Traceback (most recent call last):
File "training/hparam_search.py", line 691, in <module>
absl.app.run(main)
File "/usr/local/lib/python3.6/dist-packages/absl/app.py", line 303, in run
_run_main(main, args)
File "/usr/local/lib/python3.6/dist-packages/absl/app.py", line 251, in _run_main
sys.exit(main(argv))
File "training/hparam_search.py", line 684, in main
lr_study.optimize(objective_tf, n_trials=25, callbacks=[new_trial_callback])
File "/home/user/.local/lib/python3.6/site-packages/optuna/study/study.py", line 409, in optimize
show_progress_bar=show_progress_bar,
File "/home/user/.local/lib/python3.6/site-packages/optuna/study/_optimize.py", line 76, in _optimize
progress_bar=progress_bar,
File "/home/user/.local/lib/python3.6/site-packages/optuna/study/_optimize.py", line 163, in _optimize_sequential
trial = _run_trial(study, func, catch)
File "/home/user/.local/lib/python3.6/site-packages/optuna/study/_optimize.py", line 264, in _run_trial
raise func_err
File "/home/user/.local/lib/python3.6/site-packages/optuna/study/_optimize.py", line 213, in _run_trial
value_or_values = func(trial)
File "training/hparam_search.py", line 671, in objective_tf
return objective(trial)
File "training/hparam_search.py", line 660, in objective
val_loss = hps_train(trial)
File "training/hparam_search.py", line 332, in hps_train
iterator, optimizer, dropout_rates
File "/home/user/DeepSpeech/training/deepspeech_training/train.py", line 317, in get_tower_results
avg_loss, non_finite_files = calculate_mean_edit_distance_and_loss(iterator, dropout_rates, reuse=i > 0)
File "/home/user/DeepSpeech/training/deepspeech_training/train.py", line 244, in calculate_mean_edit_distance_and_loss
logits, _ = create_model(batch_x, batch_seq_len, dropout, reuse=reuse, rnn_impl=rnn_impl)

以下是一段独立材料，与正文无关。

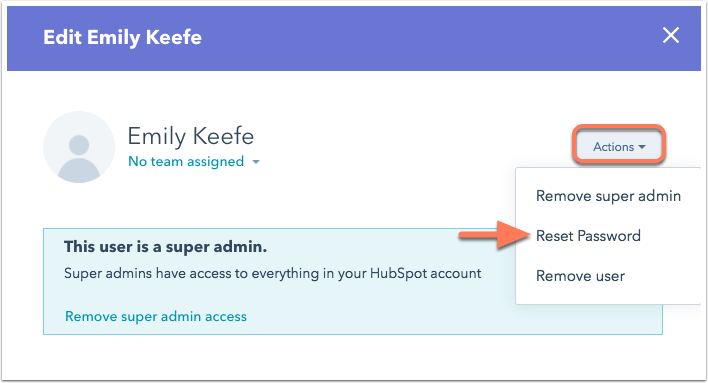Open the Actions dropdown button
The width and height of the screenshot is (708, 383).
coord(619,147)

File "/home/user/DeepSpeech/training/deepspeech_training/train.py", line 195, in create_model
output, output_state = rnn_impl(layer_3, seq_length, previous_state, reuse)
File "/home/user/DeepSpeech/training/deepspeech_training/train.py", line 133, in rnn_impl_cudnn_rnn
sequence_lengths=seq_length)
File "/usr/local/lib/python3.6/dist-packages/tensorflow_core/python/layers/base.py", line 548, in __call__
outputs = super(Layer, self).__call__(inputs, *args, **kwargs)

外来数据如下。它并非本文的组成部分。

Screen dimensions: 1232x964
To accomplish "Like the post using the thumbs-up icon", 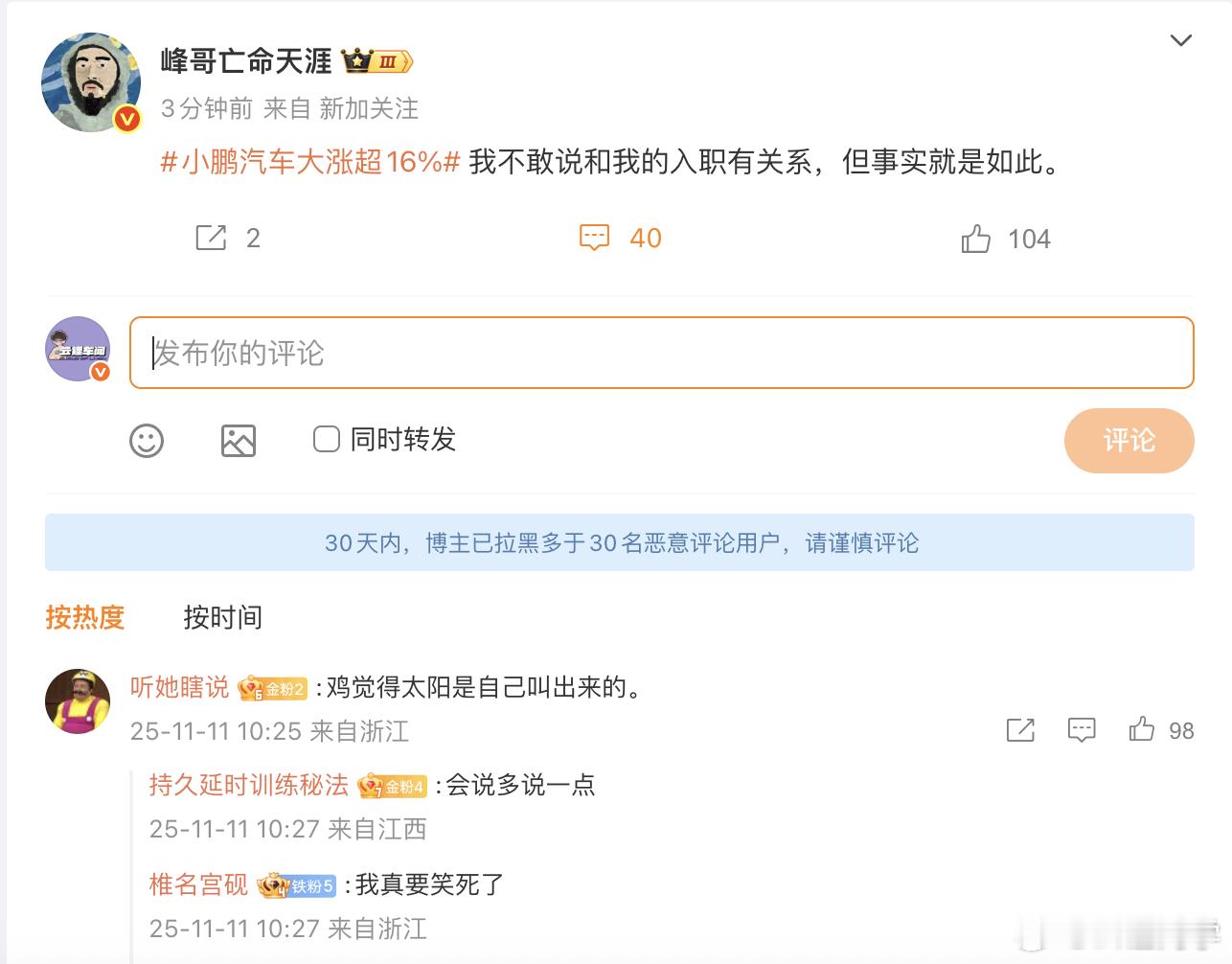I will click(976, 238).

File "/usr/local/lib/python3.6/dist-packages/tensorflow_core/python/keras/engine/base_layer.py", line 854, in __call__
outputs = call_fn(cast_inputs, *args, **kwargs)
File "/usr/local/lib/python3.6/dist-packages/tensorflow_core/python/autograph/impl/api.py", line 237, in wrapper
raise e.ag_error_metadata.to_exception(e)
ValueError: in converted code:
relative to /usr/local/lib/python3.6/dist-packages/tensorflow_core:
contrib/cudnn_rnn/python/layers/cudnn_rnn.py:440 call
training)
contrib/cudnn_rnn/python/layers/cudnn_rnn.py:518 _forward
seed=self._seed)
contrib/cudnn_rnn/python/ops/cudnn_rnn_ops.py:1132 _cudnn_rnn
outputs, output_h, output_c, _, _ = gen_cudnn_rnn_ops.cudnn_rnnv3(**args)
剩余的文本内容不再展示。